Political advertising is undergoing what some experts have coined a “revolution,” as digital advertising catches up with-and looks poised to overtake-television advertising as the most effective way of reaching voters during a political campaign. An increasingly popular method of communicating with voters online is through native advertisements-ads that match the editorial content of media or technology platforms, making them less intrusive but also more difficult to identify as advertising. Native ads can be used to match a broad range of environments and now can be found in online newspapers, social media platforms like Facebook, and even mobile and video games.
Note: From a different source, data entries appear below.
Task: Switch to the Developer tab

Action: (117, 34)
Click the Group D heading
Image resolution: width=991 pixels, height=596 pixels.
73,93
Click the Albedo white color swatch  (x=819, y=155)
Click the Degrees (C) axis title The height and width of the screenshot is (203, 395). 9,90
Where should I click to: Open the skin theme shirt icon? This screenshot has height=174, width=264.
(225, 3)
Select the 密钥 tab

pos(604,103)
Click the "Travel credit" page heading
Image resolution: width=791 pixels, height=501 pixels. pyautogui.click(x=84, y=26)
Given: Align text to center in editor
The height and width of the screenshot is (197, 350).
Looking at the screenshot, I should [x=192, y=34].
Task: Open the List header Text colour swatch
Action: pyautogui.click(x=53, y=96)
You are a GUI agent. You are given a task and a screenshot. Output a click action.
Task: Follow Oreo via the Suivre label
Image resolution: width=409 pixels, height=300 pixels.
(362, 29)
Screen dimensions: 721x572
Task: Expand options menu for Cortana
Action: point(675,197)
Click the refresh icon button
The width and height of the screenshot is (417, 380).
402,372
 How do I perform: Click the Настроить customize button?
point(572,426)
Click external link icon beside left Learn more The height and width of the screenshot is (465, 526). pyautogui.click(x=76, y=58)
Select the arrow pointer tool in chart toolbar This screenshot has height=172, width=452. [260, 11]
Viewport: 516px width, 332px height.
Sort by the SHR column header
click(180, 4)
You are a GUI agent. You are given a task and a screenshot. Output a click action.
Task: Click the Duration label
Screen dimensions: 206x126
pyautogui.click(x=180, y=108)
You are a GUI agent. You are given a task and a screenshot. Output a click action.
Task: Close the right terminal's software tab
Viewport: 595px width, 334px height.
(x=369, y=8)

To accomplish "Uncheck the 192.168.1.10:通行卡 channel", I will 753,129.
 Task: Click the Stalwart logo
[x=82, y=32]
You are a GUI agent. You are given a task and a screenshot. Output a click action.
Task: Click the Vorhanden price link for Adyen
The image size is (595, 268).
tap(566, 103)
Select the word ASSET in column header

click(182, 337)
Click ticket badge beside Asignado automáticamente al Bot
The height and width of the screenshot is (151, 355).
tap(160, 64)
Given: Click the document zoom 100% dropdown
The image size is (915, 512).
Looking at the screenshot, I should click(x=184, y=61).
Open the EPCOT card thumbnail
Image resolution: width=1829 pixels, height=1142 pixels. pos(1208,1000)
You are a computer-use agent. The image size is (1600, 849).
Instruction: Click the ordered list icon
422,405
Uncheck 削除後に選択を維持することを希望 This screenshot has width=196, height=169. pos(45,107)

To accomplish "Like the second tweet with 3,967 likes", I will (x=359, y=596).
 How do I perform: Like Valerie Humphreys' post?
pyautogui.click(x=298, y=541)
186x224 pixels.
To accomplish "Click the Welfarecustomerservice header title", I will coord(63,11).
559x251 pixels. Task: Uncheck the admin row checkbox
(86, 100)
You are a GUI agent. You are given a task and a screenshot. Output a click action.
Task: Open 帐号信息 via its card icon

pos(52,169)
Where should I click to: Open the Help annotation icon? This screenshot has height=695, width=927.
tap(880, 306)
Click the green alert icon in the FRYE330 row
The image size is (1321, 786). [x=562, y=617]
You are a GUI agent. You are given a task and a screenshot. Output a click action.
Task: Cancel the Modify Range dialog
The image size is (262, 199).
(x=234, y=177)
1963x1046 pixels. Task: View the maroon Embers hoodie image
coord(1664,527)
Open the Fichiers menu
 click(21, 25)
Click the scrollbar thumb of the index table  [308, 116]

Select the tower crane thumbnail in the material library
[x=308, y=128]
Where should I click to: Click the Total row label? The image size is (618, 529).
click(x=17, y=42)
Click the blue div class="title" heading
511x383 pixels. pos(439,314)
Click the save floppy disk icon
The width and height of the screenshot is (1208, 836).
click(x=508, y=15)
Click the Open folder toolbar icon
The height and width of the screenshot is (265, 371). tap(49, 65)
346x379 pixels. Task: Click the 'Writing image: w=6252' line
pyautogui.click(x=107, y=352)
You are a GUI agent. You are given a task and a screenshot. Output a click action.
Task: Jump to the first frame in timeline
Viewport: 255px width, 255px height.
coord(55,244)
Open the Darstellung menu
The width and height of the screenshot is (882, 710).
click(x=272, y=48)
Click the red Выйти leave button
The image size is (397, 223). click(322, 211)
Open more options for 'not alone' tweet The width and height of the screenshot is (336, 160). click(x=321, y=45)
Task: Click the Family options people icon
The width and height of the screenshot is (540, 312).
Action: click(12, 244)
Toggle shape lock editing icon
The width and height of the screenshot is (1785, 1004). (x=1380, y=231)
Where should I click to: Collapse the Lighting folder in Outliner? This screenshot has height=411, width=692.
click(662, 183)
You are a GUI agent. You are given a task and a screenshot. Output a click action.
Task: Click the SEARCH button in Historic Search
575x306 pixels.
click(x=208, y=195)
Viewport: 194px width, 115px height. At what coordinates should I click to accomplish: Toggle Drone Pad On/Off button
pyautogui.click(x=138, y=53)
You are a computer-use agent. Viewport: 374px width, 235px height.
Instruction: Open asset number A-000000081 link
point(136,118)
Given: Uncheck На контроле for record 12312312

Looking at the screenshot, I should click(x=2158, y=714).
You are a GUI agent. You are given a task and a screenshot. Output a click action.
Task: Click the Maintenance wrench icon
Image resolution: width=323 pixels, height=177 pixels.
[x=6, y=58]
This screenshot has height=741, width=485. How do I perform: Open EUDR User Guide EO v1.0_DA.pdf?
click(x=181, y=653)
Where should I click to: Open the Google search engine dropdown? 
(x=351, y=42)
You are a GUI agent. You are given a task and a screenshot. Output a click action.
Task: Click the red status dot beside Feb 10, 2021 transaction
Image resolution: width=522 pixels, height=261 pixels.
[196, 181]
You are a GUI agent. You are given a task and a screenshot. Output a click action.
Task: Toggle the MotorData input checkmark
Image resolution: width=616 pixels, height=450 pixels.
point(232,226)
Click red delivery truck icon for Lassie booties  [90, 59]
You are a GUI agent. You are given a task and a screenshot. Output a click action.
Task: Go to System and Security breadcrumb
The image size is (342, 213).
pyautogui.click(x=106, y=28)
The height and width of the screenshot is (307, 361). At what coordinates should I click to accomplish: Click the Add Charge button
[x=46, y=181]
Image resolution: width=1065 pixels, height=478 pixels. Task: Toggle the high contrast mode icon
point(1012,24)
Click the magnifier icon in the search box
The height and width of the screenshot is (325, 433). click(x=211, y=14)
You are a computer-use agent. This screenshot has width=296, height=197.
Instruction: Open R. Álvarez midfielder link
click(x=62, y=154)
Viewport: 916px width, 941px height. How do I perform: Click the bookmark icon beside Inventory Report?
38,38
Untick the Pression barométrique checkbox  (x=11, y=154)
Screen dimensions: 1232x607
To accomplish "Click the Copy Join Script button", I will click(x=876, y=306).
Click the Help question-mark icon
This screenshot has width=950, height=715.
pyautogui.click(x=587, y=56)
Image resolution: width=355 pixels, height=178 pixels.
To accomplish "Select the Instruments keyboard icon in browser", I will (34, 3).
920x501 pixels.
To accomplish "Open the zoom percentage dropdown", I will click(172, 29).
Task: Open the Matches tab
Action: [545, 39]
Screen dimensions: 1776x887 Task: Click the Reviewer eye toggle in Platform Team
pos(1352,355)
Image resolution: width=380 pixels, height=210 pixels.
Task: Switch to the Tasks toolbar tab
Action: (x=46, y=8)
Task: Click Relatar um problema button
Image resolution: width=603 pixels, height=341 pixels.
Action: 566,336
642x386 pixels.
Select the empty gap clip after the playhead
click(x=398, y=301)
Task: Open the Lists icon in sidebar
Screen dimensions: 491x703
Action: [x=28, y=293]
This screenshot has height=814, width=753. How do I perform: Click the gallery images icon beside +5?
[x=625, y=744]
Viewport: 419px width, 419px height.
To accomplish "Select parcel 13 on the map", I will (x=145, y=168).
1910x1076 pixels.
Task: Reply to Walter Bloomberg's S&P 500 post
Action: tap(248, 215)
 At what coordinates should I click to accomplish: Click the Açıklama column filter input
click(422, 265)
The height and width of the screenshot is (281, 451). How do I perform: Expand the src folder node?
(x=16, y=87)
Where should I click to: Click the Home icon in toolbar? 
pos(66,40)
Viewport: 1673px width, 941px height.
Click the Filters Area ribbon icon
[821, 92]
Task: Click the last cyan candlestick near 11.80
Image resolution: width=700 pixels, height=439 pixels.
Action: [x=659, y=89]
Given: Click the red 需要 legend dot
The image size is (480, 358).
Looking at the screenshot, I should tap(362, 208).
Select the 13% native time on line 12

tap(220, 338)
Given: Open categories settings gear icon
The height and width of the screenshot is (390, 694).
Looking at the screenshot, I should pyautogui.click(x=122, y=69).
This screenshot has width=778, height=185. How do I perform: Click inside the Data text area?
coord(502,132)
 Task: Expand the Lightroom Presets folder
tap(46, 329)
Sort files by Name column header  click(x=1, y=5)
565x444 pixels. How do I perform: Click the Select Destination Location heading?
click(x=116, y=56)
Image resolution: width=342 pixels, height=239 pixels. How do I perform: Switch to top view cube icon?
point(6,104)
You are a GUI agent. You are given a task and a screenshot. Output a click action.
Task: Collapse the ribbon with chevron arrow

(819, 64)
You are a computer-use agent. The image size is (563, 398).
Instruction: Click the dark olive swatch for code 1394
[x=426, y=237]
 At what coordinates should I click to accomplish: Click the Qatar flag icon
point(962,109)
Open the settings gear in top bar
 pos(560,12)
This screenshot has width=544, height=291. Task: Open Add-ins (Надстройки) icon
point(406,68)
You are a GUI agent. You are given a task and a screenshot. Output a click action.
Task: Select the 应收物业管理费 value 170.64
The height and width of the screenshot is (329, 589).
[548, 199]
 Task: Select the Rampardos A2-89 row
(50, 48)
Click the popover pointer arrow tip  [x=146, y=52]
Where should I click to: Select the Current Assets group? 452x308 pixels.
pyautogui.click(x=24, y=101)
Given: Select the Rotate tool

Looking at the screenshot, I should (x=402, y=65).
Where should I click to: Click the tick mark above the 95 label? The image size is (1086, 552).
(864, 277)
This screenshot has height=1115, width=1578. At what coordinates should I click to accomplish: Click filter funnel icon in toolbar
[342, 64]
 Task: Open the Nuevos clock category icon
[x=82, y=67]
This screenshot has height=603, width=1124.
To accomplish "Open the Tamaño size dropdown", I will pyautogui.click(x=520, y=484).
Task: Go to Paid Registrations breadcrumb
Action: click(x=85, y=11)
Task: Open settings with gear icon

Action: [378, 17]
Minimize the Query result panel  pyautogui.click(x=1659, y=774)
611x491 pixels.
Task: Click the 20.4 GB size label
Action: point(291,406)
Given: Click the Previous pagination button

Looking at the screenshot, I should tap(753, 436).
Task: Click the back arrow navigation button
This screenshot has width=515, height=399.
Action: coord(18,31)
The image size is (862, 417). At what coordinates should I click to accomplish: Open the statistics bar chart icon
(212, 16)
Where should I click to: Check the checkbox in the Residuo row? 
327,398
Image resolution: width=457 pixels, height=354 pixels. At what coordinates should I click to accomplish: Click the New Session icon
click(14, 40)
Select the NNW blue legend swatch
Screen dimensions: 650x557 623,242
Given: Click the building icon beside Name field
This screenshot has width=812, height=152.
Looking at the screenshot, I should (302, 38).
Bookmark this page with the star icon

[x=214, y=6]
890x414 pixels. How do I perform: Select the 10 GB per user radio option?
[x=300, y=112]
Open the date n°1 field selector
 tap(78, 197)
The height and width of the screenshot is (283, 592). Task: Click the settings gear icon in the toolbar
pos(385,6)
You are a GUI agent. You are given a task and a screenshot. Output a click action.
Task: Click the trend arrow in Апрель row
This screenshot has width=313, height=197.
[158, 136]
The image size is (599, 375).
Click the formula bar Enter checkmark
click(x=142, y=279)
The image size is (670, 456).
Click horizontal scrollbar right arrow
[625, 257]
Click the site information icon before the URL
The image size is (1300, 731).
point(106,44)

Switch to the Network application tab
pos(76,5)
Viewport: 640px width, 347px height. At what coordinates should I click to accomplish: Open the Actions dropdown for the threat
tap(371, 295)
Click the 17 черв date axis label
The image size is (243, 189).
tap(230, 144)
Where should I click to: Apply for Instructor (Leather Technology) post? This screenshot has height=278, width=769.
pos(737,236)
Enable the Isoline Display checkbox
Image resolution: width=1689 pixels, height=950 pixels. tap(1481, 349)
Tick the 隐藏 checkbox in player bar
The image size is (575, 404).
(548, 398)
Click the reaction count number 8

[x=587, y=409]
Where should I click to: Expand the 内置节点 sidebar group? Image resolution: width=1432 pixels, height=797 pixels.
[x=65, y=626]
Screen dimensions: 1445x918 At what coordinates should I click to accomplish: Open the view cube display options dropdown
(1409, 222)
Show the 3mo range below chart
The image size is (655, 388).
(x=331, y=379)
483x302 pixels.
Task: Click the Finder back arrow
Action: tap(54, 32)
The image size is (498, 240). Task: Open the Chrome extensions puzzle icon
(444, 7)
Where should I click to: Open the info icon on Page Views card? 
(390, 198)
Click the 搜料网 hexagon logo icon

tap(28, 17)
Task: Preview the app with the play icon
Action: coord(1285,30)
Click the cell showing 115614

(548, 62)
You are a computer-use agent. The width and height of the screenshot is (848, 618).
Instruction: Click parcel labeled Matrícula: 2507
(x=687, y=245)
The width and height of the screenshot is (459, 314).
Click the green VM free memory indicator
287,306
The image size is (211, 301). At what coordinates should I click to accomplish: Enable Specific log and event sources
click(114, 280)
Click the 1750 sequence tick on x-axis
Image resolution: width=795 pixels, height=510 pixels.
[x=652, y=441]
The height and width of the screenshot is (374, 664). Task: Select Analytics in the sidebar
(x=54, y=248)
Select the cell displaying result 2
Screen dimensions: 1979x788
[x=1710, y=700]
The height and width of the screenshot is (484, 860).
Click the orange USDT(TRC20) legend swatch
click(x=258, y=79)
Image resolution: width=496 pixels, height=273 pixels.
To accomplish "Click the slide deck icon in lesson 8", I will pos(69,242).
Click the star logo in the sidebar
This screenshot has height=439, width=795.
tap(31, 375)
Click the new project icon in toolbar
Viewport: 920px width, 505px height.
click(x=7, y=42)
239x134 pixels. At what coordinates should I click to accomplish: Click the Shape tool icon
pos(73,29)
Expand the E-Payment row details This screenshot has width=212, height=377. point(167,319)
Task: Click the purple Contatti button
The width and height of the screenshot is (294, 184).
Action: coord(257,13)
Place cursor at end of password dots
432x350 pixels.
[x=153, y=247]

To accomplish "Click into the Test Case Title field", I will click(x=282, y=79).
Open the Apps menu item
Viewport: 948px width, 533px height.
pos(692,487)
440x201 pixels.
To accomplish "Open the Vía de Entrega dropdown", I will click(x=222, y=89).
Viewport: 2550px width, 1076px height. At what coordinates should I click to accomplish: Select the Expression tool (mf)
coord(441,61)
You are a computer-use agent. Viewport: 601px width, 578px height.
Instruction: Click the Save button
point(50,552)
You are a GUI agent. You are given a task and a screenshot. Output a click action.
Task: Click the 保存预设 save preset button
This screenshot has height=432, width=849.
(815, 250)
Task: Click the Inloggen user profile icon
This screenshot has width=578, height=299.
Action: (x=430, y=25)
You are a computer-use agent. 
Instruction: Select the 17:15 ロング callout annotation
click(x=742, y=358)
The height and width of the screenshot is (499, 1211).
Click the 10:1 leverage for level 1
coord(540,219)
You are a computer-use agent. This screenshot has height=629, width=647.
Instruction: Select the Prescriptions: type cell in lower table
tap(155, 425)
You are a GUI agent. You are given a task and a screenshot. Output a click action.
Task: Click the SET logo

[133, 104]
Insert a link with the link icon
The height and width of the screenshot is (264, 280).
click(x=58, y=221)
New native advertising techniques have become so sophisticated that, according to studies, many consumers cannot distinguish a native ad from editorial content. Politicians have identified the potential appeal of native ads, particularly as a tool for engaging younger voters through popular mediums such as social media and games. But in the political sphere, due to several outdated loopholes in current federal election law, native ads may be exempt from having to include typically mandatory disclaimers, making them particularly difficult to identify as advertisements. This Note argues that native ads create disclosure issues when they are used in settings such as mobile games, where users may have no expectation of seeing political advertisements, if the platforms are exempt from disclaimer requirements due to alleged practical limitations.